Algues vertes Brésil

Il n’y a pas que les lacs québécois qui sont aux prises avec des algues bleues. Au Brésil, une masse d’algues vertes en décomposition, visible de l’espace, a envahi le littoral atlantique.

Cette fois, les scientifiques n’ont d’autre choix que de parler de réchauffement climatique. Ce facteur, de plus en plus inquiétant, est à l’origine de plusieurs phénomènes, dont l’apparition de cette masse d’algues : la plus grande jamais observée dans ce pays d’Amérique du Sud.

La masse, située au sud-est du pays, a une superficie de 800 kilomètres carrés. Elle s’étend de Rio de Janeiro à Santa Catarina, plus au sud. Elle fait donc près de deux fois la taille de l’île de Montréal, rien de moins. Les satellites la surveillent de près. Et elle nuit aux Brésiliens qui désirent se baigner en cet été austral.

Mais d’où proviennent toutes ces algues? La réponse est à la fois simple et complexe. Sa formation est attribuable au mariage de phénomènes climatiques inhabituels. Ainsi, une masse d’air chaud et sec bloque l’arrivée de fronts froids. Cette chaleur, agréable pour les baigneuses et baigneurs (nombreux sur les plages de Rio), a fait grimper la température de l’océan à plus de 30 degrés Celsius. C’est 2,5 degrés de plus que la moyenne enregistrée ces 40 dernières années.

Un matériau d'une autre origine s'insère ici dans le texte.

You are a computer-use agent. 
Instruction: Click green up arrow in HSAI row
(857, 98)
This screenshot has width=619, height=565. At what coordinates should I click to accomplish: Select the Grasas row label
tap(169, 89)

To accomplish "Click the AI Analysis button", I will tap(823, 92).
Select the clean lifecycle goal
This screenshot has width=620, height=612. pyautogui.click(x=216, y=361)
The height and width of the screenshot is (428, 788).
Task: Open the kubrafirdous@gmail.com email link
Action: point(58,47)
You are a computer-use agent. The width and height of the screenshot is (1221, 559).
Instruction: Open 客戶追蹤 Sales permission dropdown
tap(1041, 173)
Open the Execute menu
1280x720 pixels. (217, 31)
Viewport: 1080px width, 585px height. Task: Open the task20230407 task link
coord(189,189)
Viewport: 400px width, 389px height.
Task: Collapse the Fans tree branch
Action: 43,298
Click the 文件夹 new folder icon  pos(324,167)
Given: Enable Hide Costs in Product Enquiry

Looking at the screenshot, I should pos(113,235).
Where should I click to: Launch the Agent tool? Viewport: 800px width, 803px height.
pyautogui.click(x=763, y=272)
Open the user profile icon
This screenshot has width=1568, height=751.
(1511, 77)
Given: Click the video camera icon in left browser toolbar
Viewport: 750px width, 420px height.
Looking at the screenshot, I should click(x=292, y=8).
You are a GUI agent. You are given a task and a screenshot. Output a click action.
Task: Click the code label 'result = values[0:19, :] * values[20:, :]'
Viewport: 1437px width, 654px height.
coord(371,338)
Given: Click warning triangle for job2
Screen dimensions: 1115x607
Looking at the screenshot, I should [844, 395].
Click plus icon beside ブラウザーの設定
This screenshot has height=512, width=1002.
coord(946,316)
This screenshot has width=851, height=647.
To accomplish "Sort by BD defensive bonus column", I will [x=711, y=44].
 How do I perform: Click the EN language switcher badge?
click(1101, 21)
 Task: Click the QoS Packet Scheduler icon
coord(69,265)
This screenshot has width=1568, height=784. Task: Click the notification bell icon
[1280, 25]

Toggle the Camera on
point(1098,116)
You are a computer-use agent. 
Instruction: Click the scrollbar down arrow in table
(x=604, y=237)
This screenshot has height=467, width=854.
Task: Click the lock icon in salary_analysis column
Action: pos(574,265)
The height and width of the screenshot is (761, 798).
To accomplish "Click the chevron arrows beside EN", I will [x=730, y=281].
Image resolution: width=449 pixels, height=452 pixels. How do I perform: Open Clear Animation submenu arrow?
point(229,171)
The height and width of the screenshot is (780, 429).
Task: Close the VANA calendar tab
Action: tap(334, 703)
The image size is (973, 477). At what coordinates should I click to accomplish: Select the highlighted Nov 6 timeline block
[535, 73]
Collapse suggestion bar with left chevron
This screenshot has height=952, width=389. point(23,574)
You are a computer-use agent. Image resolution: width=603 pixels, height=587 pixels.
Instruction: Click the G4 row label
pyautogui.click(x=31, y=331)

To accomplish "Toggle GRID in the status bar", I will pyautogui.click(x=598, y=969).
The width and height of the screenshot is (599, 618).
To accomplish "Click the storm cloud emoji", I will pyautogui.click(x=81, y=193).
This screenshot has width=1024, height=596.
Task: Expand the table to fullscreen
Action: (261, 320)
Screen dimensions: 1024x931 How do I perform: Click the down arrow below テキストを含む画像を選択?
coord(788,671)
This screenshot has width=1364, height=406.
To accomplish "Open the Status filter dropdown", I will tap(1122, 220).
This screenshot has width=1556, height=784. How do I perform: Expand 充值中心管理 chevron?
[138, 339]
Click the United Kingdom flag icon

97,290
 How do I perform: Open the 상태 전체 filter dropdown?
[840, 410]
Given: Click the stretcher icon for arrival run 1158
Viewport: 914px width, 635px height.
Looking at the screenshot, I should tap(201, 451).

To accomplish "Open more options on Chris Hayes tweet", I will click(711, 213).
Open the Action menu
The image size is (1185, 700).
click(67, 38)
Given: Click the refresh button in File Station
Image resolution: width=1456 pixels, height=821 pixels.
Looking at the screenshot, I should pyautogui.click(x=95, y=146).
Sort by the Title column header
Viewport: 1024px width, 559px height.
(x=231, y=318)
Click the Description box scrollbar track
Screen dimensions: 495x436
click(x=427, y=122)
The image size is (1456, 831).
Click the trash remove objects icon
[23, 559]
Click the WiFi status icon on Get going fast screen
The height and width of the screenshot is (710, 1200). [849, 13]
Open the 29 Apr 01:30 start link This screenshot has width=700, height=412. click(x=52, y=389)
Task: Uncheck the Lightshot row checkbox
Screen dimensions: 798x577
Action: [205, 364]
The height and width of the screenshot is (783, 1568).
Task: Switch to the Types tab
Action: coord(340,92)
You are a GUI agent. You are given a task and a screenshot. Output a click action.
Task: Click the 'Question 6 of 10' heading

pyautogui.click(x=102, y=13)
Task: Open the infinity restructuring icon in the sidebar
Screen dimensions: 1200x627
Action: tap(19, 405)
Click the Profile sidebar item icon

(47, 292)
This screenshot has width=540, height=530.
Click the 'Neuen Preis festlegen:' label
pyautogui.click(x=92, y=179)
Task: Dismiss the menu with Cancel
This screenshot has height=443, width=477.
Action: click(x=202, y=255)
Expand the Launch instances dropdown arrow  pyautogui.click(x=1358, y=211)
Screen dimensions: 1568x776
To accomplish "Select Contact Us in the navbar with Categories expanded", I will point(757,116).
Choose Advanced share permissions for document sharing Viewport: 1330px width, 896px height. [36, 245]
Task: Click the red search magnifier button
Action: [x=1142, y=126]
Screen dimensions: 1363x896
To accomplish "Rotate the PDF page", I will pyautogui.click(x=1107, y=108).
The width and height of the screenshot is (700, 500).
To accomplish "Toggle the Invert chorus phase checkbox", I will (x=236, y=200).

Et, comme le front est chaud et sec, la pluie s’est faite rare au Brésil cet hiver. En fait, il n’est tombé qu’une soixantaine de millimètres de pluie en janvier, alors que la normale mensuelle est de 202 millimètres. 

Au surplus, la masse d’air, presque immobile, ralentit les courants maritimes. La masse et donc figée, ou presque. Et la chaleur, parfois plus de 40 °C, provoque le phénomène de décomposition des algues... et une désagréable texture. Ces phénomènes, conjugués, ont donc entrainé un important déséquilibre de l’écosystème marin. 

Donc, si vous allez au Brésil cet hiver et que vous voyez des bonshommes verts, ce ne sont pas des Martiens, mais bien des baigneurs.